───── Material for the task
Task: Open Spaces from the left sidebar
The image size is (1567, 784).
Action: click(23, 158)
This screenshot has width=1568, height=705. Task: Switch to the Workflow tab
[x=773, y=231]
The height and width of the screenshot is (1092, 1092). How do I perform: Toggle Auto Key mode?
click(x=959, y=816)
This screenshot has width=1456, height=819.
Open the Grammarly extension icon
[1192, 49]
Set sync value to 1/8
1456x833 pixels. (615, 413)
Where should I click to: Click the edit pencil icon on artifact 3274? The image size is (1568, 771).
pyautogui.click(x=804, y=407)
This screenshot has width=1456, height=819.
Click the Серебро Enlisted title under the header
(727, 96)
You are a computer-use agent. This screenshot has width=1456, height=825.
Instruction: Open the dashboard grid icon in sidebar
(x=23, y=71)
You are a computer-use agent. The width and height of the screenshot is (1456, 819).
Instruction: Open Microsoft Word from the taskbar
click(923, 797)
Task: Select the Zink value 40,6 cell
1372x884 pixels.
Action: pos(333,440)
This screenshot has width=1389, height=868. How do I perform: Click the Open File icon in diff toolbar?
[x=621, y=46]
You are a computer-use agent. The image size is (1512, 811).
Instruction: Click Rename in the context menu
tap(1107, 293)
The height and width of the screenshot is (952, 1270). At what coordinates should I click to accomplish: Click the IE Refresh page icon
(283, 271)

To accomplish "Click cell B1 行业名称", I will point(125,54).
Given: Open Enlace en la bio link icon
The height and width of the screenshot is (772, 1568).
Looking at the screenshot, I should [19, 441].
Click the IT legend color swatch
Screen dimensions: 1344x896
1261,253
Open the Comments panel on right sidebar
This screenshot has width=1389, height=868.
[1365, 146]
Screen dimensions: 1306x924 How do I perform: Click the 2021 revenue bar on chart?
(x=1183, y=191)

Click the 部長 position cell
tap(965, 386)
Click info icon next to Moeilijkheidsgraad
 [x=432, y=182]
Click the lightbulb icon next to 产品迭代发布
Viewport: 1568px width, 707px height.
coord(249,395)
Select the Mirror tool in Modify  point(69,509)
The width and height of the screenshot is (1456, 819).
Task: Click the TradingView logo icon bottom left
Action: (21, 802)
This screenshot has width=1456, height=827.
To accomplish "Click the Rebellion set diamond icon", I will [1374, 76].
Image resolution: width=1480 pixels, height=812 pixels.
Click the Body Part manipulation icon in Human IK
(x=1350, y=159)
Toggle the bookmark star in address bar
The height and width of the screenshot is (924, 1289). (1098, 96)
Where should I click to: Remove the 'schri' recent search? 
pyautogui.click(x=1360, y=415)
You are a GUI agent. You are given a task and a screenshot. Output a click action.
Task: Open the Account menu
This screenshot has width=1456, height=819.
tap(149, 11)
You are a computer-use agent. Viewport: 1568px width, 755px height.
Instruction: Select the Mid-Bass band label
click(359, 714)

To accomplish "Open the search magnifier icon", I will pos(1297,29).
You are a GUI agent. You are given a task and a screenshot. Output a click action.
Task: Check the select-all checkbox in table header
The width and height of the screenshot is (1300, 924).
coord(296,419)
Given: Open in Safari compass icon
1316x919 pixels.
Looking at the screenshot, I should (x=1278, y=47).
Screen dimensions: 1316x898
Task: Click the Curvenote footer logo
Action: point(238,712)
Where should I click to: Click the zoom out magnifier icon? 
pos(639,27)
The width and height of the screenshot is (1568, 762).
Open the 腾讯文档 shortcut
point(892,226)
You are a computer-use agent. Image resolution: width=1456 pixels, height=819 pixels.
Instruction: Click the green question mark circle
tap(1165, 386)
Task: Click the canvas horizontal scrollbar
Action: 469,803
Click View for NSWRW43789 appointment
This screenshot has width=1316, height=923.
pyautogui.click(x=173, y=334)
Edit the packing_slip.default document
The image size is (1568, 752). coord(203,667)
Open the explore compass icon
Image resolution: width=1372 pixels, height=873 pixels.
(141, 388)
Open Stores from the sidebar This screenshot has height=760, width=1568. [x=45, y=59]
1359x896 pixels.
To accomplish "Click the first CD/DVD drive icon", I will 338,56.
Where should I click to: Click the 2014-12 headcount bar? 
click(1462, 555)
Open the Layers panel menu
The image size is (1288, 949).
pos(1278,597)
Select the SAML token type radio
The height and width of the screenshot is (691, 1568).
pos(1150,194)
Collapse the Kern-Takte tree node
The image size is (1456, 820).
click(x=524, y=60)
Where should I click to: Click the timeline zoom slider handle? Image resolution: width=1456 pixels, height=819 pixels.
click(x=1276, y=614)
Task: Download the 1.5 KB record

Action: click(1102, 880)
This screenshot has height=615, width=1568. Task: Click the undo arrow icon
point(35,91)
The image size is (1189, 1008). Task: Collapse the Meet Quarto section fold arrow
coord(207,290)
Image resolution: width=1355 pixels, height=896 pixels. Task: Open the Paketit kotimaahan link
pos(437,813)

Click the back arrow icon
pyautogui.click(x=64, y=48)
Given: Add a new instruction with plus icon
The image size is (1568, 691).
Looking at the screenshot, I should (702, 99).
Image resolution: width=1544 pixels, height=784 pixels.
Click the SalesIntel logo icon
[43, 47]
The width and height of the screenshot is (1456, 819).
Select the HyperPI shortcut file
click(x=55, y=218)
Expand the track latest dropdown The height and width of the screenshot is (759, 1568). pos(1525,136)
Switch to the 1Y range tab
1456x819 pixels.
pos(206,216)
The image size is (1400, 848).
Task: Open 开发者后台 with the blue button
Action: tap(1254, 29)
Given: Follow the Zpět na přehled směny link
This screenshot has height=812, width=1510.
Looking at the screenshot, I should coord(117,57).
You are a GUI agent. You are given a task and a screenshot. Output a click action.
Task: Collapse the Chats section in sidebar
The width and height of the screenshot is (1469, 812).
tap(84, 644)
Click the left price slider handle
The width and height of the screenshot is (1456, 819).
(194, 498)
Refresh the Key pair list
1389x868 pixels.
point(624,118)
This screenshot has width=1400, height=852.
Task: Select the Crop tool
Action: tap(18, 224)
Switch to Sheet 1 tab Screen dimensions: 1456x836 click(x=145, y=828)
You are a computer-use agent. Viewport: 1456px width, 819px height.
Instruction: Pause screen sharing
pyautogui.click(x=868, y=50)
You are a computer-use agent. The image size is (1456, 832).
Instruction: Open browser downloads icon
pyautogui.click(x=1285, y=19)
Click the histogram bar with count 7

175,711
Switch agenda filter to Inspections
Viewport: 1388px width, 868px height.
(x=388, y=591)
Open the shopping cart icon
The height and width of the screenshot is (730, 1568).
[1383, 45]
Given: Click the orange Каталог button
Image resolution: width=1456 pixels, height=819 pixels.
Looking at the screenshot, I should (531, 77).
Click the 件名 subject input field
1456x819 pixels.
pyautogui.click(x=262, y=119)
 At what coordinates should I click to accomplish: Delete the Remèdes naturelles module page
──────────
== Task prompt ==
In the records above, how many lines hold "compass"? Only the number is wanted.

== Expected answer ==
2